Additives, which include citric acid, chlorides, and sulfates, don’t appear to have a big impact on wine quality rating. These factors are related with different tastes since they can affect the chemical properties of the wine such as pH or density, so it’s interesting that an aggregate metric of these factors doesn’t really show a trend. When looking at them individually, there wasn’t muchof a trend there either so perhaps this is simply just a dead end. One thing to note is how it appears that higher rated wines have a total additive concentration ranging between 0.8 and 0.9 g/dm^3, so perhaps that’s something to be taken into account during wine production.

Reflection

There are a couple of things to reflection after this lengthy analysis. According to our findings, there aren’t a whole lot of qualities that affect how a wine is perceived to taste on their own. Rather, its a combination of factors that when added in the right amounts, can lead to a higher quality ranking in terms of taste. I found that alcohol content of a wine, in combination with concentration ranges of certain additives and preservatives are more likely to be indicators of whether or not a wine will taste great.

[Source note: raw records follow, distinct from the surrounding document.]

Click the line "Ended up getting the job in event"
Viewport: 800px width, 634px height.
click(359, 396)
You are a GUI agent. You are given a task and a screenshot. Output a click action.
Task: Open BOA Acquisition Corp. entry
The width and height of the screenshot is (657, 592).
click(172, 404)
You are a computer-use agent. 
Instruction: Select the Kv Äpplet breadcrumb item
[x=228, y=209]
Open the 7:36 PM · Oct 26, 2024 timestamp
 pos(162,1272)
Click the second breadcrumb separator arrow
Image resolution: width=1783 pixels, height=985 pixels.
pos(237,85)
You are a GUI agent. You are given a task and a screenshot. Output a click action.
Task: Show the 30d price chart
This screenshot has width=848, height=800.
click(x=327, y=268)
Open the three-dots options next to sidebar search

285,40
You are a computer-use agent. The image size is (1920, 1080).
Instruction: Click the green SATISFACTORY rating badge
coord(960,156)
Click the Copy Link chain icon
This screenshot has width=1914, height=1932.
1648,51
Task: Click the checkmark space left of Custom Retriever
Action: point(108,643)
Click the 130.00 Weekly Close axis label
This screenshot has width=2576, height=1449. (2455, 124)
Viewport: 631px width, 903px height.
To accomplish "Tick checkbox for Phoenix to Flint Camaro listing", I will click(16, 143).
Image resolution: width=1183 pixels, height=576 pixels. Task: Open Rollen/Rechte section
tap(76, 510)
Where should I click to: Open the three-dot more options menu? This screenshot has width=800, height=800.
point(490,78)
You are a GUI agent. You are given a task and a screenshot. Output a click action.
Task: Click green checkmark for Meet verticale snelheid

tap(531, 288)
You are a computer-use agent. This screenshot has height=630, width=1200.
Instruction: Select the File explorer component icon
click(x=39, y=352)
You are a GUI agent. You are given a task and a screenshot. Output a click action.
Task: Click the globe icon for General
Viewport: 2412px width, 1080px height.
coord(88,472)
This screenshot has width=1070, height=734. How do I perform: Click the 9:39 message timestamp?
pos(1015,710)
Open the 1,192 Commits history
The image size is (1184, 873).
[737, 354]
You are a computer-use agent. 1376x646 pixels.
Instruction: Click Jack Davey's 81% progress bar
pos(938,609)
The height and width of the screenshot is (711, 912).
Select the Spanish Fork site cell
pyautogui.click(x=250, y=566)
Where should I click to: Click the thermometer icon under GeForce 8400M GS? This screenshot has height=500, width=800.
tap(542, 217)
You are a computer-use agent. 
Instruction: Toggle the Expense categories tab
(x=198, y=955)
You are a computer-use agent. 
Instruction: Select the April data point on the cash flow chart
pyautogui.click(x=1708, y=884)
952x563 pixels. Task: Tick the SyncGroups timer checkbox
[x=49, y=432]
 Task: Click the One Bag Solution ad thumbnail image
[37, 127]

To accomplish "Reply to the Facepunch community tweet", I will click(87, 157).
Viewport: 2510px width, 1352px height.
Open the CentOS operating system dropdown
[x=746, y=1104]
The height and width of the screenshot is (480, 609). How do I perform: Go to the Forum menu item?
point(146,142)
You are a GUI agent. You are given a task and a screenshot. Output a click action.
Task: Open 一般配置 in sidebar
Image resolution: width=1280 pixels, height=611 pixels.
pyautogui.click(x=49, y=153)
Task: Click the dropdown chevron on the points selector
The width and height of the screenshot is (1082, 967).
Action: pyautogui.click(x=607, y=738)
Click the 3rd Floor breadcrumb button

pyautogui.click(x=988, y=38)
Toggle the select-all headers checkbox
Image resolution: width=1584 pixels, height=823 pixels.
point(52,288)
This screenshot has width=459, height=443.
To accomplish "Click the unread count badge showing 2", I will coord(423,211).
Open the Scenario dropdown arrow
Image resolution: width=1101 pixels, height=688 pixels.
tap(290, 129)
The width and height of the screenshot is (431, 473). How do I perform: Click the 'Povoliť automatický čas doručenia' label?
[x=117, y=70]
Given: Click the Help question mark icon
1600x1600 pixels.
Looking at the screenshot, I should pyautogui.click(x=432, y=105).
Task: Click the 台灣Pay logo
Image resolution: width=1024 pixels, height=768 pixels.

Despite the fact that there do seem to be trends that bad and good wines follow, they also don’t necessarily fit a linear regression model since their features don’t really have much of a linear relationship with one another. Instead, using a modeling technique such as random forest classification or K-nearest neighbors would be a better choice for further studies and for creating a model to predict where a wine will fall in the ranking.

Although we explored a lot of the data, there is still so much more that you can look at. However, it may be more useful to have different features of a wine to analyze than ones such as density, where you can look at other variables such as dates of production, location of production, information on the critics, and perhaps including more data from wines that have poor quality and high quality rankings.

Ultimately, trying to be able to predict peoples perception of wine is tricky. As we saw before, there is no one clear defining variable that makes or breaks a wine. This can be attributed to the fact that its difficult to quantify something so subjective as taste,where one persons taste can differ so much from another persons. This is a good start to try to see if you can predict what makes a wine good in terms of taste, but I believe that you’ll always have a problem trying to make assumptions from such a subjective variable.